▶ _Work order_:
Answer these from the article below on the PEPFAR drawdown in South Africa:
1. In what year was PEPFAR launched?
2. How much did South Africa receive from the US for HIV-related work in 2025?
3. By when could PEPFAR be closed in South Africa, according to the State Department official?

▶ _Quoted passage_:
- Opening Delimiter -

PEPFAR “Drawdown”: Latest Failure in US-SA Relations

Staff Writer

June 22, 2026

2 min read

US pulls Aids funding for South Africa over concerns of Afrikaner persecution.
PEPFAR “Drawdown”: Latest Failure in US-SA Relations
Image by Hajarah Nalwadda - Getty Images

The United States (US) is to begin a “phased drawdown” of support for HIV treatment in South Africa, through the President's Emergency Plan for AIDS Relief (PEPFAR). This is according to comments made by an unnamed State Department official reported in US media.

PEPFAR is an initiative launched during the Presidency of George W Bush in 2003 to provide support for recipient countries to deal with the HIV pandemic. Its activities have been particularly targeted at sub-Saharan Africa; according to US government information, by 2024 the programme had saved some 26 million lives across 55 countries.

South Africa, with one of the highest HIV burdens in the world, was a major beneficiary of the programme. In 2024, it received some $456 million from the US for HIV-related work, although this was reduced to $213 million in 2025, after the US introduced extensive cuts to foreign aid. Over the life span of PEPFAR, it had provided some $8 billion to South Africa.

“The United States has decided to initiate a phased drawdown of PEPFAR programming in South Africa following South Africa’s failure to make demonstrable progress on policy requests by the administration,” the State Department official reportedly said, adding that PEPFAR could be closed in South Africa by early 2027. The US Ambassador to South Africa, Leo Brent Bozell III, would probably be meeting with South African officials in the coming week to convey the news.

The policy requests, although unspecified in this context, appear to relate to well-known requests by the US government for South Africa to ameliorate its race-based economic policies for US firms operating in the country, to pursue at least genuine non-alignment in foreign policy, to deal with farm murders, and to condemn the “Kill the Boer” chant.

While none of these is health-related, they demonstrate both the explicit linkages the US draws between its national interests and its engagement with foreign countries, and the consequences of South Africa’s domestic policies and global activism.

The official added that South Africa’s authorities had repeatedly been warned that continued access to PEPFAR funding would depend on progress on making the changes demanded by the US administration.

Besides, the official argued that “South Africa is a middle-income country and is more than capable of supporting its own health programmes.”

The Common Sense has previously noted that the US is deeply invested in a commercial partnership with South Africa, but that South Africa’s ideological stance has made this difficult, by adopting extremely hostile positions in respect of key US interests.

- Closing Delimiter -

▶ _Provided information_:
- Opening Delimiter -

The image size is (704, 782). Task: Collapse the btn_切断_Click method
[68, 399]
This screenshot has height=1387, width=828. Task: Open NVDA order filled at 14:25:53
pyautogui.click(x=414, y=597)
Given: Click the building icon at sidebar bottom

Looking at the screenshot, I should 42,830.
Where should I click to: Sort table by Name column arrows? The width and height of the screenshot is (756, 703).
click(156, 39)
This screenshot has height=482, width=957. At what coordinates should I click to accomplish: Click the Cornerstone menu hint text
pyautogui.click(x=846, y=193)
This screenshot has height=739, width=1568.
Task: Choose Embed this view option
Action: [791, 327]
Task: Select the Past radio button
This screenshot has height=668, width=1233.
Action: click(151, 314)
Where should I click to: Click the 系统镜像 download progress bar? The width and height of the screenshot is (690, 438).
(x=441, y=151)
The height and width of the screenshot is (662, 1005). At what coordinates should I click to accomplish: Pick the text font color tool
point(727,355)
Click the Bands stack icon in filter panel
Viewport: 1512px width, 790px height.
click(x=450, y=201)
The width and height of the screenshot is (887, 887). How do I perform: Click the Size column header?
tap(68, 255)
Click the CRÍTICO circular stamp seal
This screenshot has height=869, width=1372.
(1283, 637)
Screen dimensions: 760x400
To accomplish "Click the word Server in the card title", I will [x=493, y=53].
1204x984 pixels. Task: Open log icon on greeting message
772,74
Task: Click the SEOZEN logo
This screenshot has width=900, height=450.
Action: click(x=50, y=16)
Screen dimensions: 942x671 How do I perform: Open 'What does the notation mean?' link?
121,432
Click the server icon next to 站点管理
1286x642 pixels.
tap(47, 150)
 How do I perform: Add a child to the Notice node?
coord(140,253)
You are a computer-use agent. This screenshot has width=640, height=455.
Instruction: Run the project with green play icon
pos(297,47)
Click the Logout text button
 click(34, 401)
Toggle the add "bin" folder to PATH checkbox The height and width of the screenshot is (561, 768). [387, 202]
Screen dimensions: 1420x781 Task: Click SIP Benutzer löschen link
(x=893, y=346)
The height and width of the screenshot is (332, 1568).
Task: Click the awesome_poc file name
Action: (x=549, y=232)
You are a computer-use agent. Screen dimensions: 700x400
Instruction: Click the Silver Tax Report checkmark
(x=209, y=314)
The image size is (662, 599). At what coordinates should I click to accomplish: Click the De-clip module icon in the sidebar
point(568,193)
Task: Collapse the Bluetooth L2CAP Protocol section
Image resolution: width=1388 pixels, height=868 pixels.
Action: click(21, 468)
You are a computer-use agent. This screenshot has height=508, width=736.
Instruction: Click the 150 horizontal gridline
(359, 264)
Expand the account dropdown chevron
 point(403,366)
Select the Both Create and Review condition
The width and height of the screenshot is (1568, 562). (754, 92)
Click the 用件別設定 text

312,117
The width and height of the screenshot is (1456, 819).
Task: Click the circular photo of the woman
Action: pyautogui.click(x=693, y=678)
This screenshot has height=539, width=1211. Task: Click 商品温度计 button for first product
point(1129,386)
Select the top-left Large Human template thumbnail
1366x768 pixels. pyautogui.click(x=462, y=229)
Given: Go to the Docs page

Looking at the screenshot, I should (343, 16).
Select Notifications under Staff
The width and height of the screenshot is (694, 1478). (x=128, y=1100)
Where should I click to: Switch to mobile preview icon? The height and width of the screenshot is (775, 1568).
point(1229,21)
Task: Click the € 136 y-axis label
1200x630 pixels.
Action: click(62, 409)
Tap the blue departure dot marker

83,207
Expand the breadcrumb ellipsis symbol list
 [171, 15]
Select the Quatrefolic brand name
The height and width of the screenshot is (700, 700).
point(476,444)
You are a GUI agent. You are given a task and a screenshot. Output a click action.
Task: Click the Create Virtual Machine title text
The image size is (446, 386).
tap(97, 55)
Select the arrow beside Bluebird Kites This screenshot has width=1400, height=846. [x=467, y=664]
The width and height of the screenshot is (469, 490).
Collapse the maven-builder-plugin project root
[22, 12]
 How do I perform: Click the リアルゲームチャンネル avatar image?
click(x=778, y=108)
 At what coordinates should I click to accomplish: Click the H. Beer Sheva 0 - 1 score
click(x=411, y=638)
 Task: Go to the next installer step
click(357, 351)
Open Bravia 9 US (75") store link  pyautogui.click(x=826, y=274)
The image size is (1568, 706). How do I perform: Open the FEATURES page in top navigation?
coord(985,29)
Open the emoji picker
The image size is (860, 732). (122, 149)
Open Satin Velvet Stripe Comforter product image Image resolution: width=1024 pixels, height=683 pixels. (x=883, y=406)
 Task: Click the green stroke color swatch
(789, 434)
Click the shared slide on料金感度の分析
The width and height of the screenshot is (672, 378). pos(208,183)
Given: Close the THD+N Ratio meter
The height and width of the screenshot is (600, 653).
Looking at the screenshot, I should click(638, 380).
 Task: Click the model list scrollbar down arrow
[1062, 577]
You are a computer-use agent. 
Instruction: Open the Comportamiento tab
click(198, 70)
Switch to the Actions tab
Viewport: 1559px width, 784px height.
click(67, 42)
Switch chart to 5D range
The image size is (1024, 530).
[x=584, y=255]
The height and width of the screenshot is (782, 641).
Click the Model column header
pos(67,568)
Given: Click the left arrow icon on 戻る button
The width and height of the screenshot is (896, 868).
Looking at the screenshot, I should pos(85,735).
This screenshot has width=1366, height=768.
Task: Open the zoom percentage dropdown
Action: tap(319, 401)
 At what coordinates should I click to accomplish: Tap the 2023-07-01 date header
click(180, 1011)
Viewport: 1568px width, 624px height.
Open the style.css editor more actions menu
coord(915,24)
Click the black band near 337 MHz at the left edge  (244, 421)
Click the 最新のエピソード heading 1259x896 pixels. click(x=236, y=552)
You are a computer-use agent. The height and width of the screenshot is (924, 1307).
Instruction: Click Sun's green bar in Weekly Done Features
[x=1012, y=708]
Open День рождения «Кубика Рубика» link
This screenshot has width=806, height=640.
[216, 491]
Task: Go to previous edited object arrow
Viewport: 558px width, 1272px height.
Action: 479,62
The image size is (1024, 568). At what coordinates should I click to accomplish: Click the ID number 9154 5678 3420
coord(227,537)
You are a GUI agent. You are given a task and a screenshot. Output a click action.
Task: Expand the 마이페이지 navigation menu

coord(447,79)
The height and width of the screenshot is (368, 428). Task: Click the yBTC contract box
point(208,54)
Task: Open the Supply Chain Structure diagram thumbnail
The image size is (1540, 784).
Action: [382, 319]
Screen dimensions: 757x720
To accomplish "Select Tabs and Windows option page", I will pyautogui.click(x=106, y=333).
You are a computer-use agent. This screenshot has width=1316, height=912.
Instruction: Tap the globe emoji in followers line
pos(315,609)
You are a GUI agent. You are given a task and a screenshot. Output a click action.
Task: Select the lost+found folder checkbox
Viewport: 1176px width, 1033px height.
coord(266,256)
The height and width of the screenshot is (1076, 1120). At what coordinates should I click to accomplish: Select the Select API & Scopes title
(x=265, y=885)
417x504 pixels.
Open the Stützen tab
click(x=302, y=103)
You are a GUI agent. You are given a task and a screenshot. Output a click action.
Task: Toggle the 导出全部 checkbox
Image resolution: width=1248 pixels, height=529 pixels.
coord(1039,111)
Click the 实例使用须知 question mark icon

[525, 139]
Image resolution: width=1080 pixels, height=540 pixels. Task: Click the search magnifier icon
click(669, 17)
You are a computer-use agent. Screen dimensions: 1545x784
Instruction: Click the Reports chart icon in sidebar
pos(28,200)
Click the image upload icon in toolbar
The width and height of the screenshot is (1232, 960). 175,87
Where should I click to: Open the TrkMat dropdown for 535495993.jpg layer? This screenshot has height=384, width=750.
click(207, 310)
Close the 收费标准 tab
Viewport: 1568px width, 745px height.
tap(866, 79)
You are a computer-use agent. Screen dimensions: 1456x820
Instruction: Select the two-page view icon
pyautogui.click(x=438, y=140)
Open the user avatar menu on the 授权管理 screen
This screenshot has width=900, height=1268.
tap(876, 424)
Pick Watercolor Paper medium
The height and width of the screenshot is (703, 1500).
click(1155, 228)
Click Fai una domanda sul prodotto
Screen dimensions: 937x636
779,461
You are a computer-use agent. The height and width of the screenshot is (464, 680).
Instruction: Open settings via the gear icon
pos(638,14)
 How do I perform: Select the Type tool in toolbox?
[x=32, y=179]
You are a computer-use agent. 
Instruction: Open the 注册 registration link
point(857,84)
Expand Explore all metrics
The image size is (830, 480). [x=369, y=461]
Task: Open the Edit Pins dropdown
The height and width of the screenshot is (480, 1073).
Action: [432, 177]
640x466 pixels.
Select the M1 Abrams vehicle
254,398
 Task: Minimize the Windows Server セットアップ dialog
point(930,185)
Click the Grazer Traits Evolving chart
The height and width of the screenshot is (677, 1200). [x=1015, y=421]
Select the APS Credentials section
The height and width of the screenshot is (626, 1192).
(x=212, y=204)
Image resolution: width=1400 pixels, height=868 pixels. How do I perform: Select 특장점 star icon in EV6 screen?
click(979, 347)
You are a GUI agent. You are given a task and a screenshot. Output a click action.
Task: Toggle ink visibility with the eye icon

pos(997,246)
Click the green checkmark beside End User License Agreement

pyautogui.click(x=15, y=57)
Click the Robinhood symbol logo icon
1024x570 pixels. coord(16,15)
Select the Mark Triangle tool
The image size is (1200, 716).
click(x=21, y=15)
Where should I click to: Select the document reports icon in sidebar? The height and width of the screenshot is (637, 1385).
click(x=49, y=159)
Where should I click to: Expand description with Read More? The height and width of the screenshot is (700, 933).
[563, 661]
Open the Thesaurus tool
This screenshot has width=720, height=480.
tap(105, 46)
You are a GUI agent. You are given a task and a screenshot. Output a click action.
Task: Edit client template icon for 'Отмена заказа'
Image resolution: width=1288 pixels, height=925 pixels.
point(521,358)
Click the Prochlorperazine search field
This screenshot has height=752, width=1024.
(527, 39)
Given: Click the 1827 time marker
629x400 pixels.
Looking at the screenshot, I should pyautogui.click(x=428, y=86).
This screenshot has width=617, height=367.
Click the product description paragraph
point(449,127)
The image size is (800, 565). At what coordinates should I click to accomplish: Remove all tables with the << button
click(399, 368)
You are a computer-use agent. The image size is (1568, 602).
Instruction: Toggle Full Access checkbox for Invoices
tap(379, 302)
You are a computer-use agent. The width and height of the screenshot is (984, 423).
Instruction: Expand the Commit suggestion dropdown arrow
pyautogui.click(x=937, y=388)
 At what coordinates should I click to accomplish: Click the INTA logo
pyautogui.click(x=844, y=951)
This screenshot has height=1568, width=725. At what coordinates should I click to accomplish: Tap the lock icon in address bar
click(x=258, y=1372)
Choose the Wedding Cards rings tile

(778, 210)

- Closing Delimiter -

▶ _Your response_:
1. 2003
2. About $213 million
3. Early 2027